For high-throughput write scenarios where you do not need to immediately read back what you wrote, set DefaultSynchronizationTimeout = 0:

optionsBuilder.UseKEFCore(opt => opt
    .WithBootstrapServers("KAFKA-SERVER:9092")
    .WithDefaultSynchronizationTimeout(0)
);
Note

Synchronization is only available when event management is enabled for the entity. If [KEFCoreIgnoreEventsAttribute] is applied or HasKEFCoreManageEvents(false) is set, the synchronization wait is skipped regardless of DefaultSynchronizationTimeout.


Event management per entity

By default, KEFCore activates the TimestampExtractor for all entities, enabling real-time local state updates and post-SaveChanges synchronization. This has a small overhead per consumed record.

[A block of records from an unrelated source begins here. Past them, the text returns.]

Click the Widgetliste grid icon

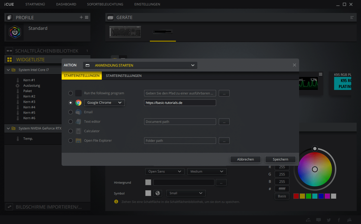[x=10, y=60]
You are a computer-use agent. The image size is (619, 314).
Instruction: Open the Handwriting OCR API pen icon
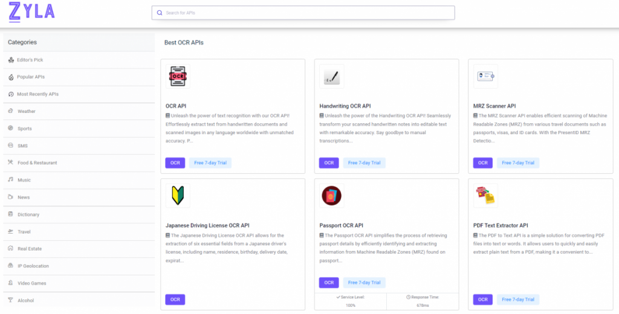coord(332,76)
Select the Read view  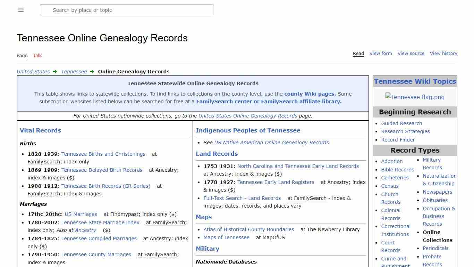(x=358, y=53)
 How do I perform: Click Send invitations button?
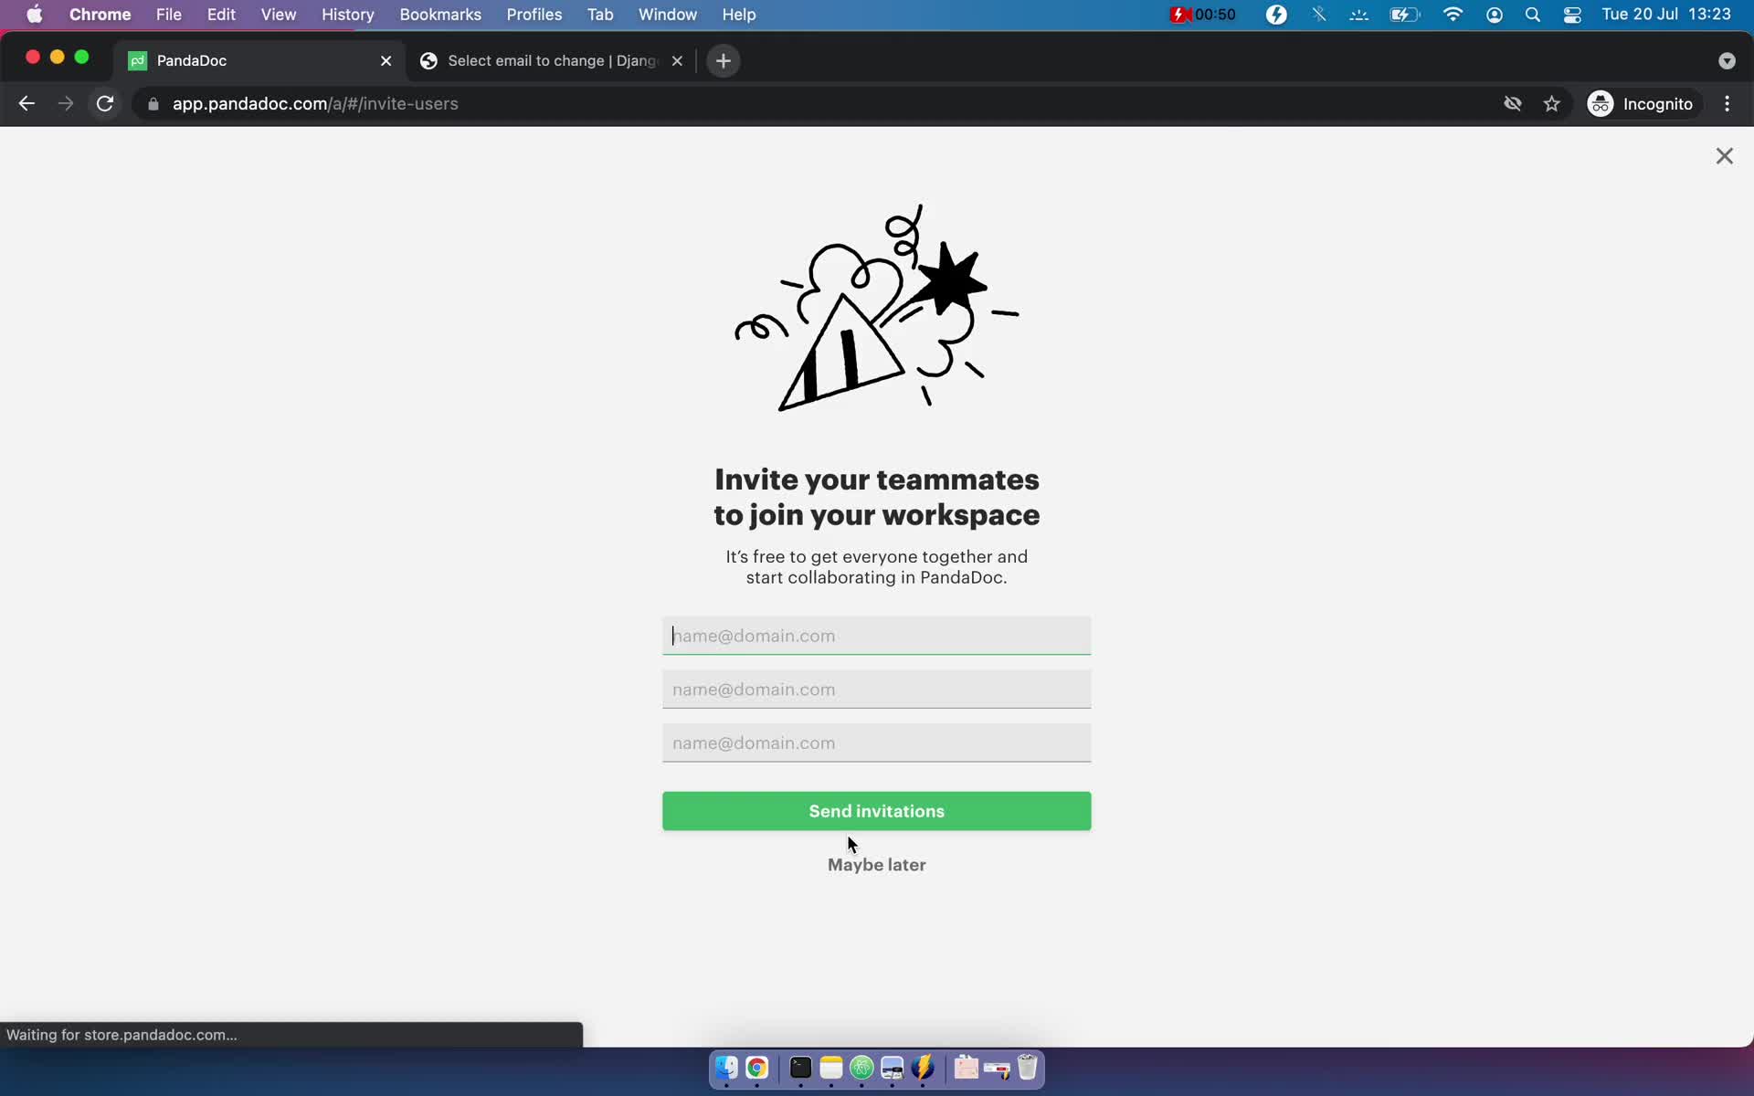tap(876, 811)
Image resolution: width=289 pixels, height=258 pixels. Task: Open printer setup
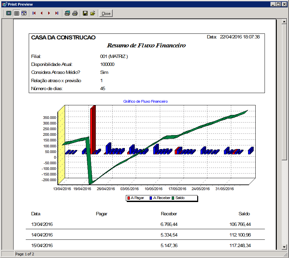pos(67,13)
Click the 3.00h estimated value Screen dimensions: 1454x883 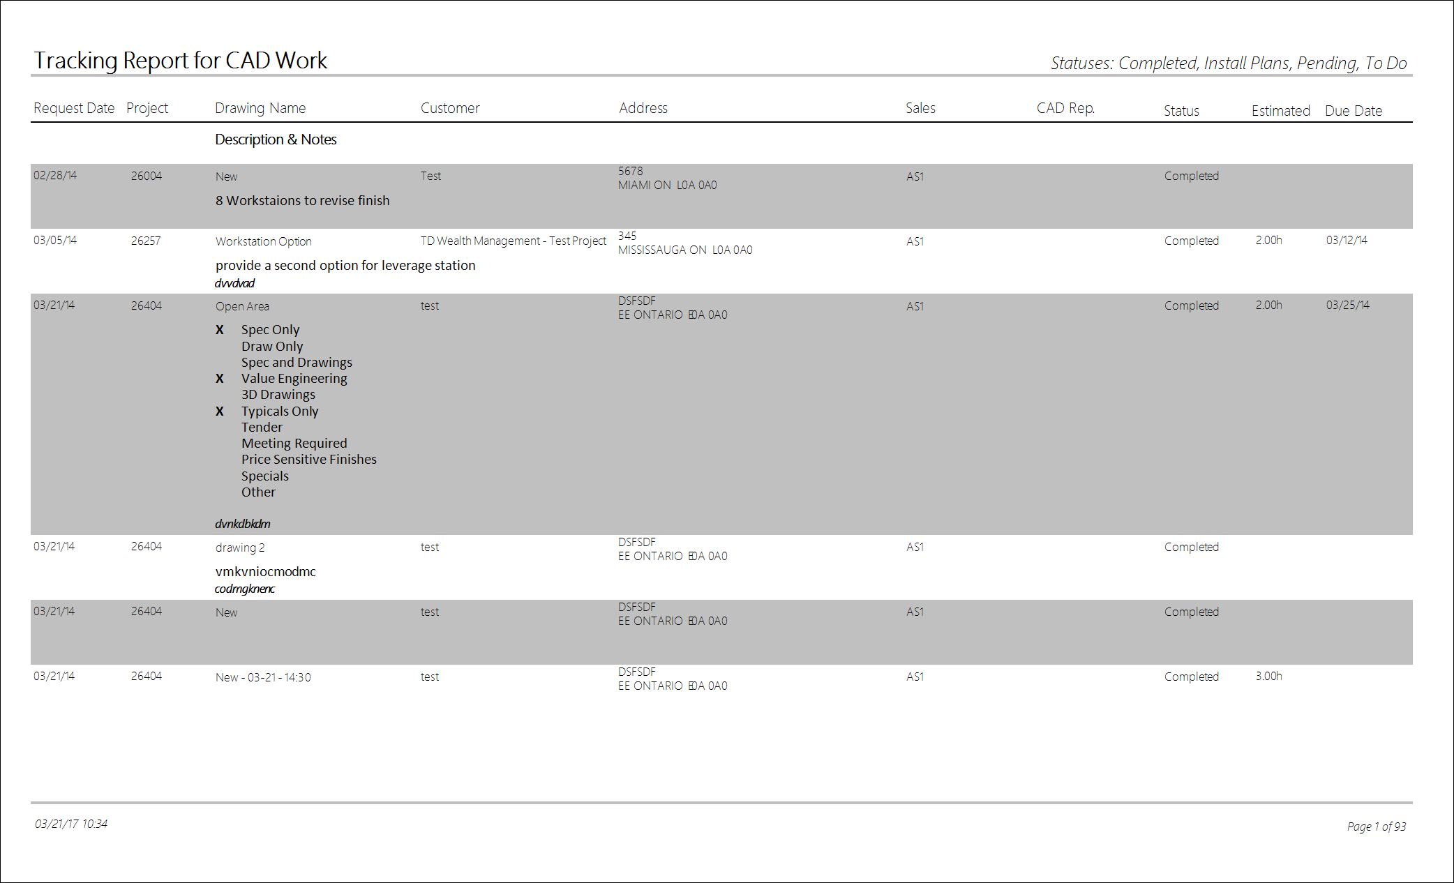(x=1268, y=677)

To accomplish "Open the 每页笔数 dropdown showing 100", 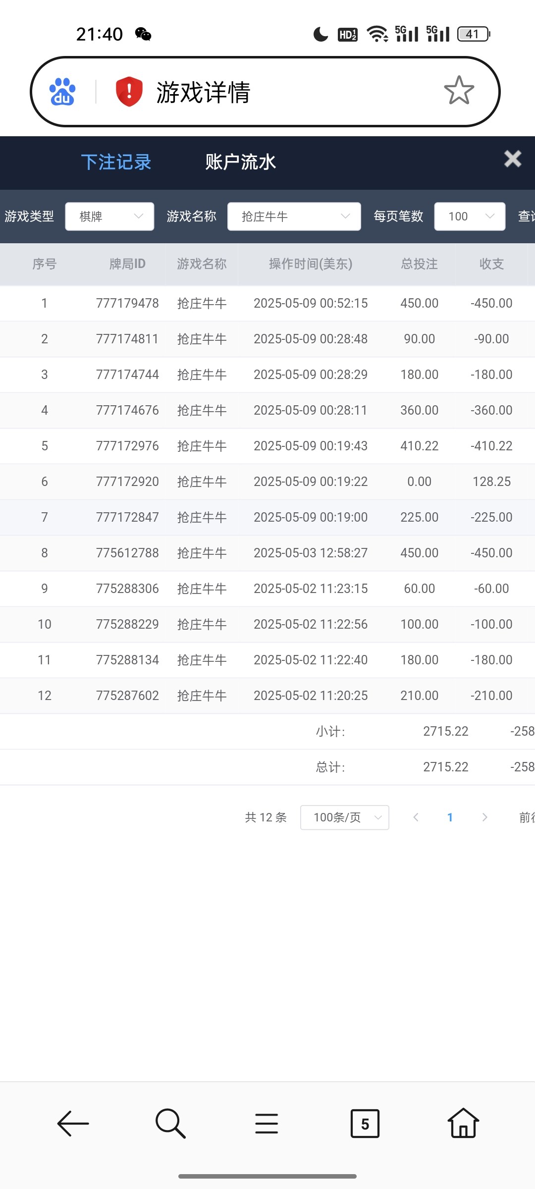I will coord(469,216).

For entities that are never written by this process (reference data, lookup tables), disable event management to reduce CPU overhead:

[KEFCoreIgnoreEventsAttribute]
public class Country { ... }

Or globally, if the application is a pure consumer:

protected override void OnModelCreating(ModelBuilder modelBuilder)
{
    modelBuilder.UseKEFCoreManageEvents(false);
    base.OnModelCreating(modelBuilder);
}

See conventions for full details.

JCOBridge HPA edition

Several intermittent errors in KEFCore under sustained load — including TimestampExtractor callback failures (KEFCore#448) and related JVM↔CLR boundary exceptions — share the same root cause documented in JCOBridgePublic#24: non-deterministic GC interactions at the JNI boundary under sustained call pressure.

Workarounds at the application level (disabling event management, REPLACE_THREAD recovery) are palliatives — they reduce frequency or recover gracefully, but do not eliminate the root cause.

The JCOBridge HPA (High Performance Application) edition addresses these failures at the interop layer, providing stable behavior under sustained JVM↔CLR call pressure. If your application:

  • runs with event management enabled on high-throughput entities
  • uses ByteBuffer data transfer (UseKeyByteBufferDataTransfer, UseValueContainerByteBufferDataTransfer)
  • experiences intermittent stream thread failures under load

then the HPA edition is the recommended path. See jcobridge.com for licensing and availability.